Его друзья и последователи видели в его теории этногенеза руководство к действию. Один из них даже сожалел, что российские политики не обратились вовремя к его теории. Иначе, считал он, история государства могла бы сложиться по-другому, и оно бы избежало межэтнических конфликтов и распада (Лавров 1992: 311). С этим был согласен и Гумилев. В одной из последних статей, написанных в соавторстве со своим учеником В.Ю. Ермолаевым, он прямо призывал тех, кто принимает политические решения, руководствоваться «пассионарной теорией этногенеза». В распаде страны он обвинял «линию партии», игнорировавшую специфику отдельных этносов. Он всячески пытался дистанцировать «русских» от этой «линии», которая не позволяла им «проводить свою национальную политику». Коммунистов он рисовал «маргинальным субэтносом», состоявшим из людей, порвавших со своим народом и испытывавших лишь «жизнеотрицающие ощущения». Иными словами, он видел в них «антисистему»25, т. е. «химеру» (Гумилев, Ермолаев 1992: 12—14). Читателю, знакомому с гумилевской интерпретацией истории Хазарии, трудно удержаться от того, чтобы не проводить аналогии между «коммунистами» и «иудео-хазарами», в равной степени поработившими входившие в состав государства народы (см., напр., Ефремов 2006: 16), а также от того, чтобы не рассматривать современную Россию в свете учения об «антисистемах» (Бондаренко 1992; Лавров 2000: 361—363). И любители таких аналогий не заставили себя ждать, тем более что историософская теория Гумилева обсуждалась в «антисионистских» кружках с самого начала 1970-х гг. (Семанов 1997: 181—182).

Примечания

1. Археологию эти исследования Гумилева мало чем обогатили.
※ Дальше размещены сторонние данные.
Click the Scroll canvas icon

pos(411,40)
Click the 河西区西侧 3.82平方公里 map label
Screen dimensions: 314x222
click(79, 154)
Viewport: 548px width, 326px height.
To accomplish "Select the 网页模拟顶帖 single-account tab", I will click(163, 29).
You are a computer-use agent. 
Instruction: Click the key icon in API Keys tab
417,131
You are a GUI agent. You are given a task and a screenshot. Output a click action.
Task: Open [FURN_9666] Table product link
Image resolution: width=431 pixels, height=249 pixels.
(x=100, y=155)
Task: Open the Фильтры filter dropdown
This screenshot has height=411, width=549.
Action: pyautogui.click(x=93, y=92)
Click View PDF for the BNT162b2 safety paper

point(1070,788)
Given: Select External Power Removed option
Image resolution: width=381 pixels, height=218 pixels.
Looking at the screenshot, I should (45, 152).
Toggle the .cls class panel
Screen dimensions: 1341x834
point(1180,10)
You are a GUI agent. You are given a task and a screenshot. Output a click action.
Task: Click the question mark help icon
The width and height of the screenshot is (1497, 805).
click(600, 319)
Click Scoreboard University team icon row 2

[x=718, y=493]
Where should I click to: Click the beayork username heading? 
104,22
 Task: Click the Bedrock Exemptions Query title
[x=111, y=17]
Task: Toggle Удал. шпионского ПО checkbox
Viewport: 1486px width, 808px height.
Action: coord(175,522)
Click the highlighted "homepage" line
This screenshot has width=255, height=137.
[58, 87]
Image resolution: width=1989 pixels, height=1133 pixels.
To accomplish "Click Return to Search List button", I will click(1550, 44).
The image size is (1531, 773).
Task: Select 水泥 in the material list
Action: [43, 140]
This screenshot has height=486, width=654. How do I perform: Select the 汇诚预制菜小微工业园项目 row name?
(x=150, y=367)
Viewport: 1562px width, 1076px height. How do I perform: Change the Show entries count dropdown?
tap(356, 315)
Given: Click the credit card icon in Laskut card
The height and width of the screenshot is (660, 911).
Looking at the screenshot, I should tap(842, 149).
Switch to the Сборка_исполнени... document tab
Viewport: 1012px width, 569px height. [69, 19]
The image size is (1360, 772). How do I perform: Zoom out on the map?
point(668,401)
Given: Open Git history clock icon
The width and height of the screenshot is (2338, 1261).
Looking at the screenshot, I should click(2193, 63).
2. Знакомый Гумилева по лагерю подтверждает, что тот разрабатывал теорию этногенеза все годы своего последнего заключения (Савченко 2006: 157—160). Однако долгое время работавший рядом с ним его биограф С.Б. Лавров, бывший секретарь парткома, а затем — президент Русского географического общества, полагал, что осмысленная теория этногенеза сложилась у него только во второй половине 1960-х гг. после знакомства с трудами В. Вернадского (Лавров 2000: 70—71).

3. О псевдонаучном характере «теории этногенеза» Гумилева см.: (Шнирельман, Панарин 2000).

4. Это хорошо поняли некоторые журналисты. См., напр.: (Новопрудский 2002; Ревзин 2002).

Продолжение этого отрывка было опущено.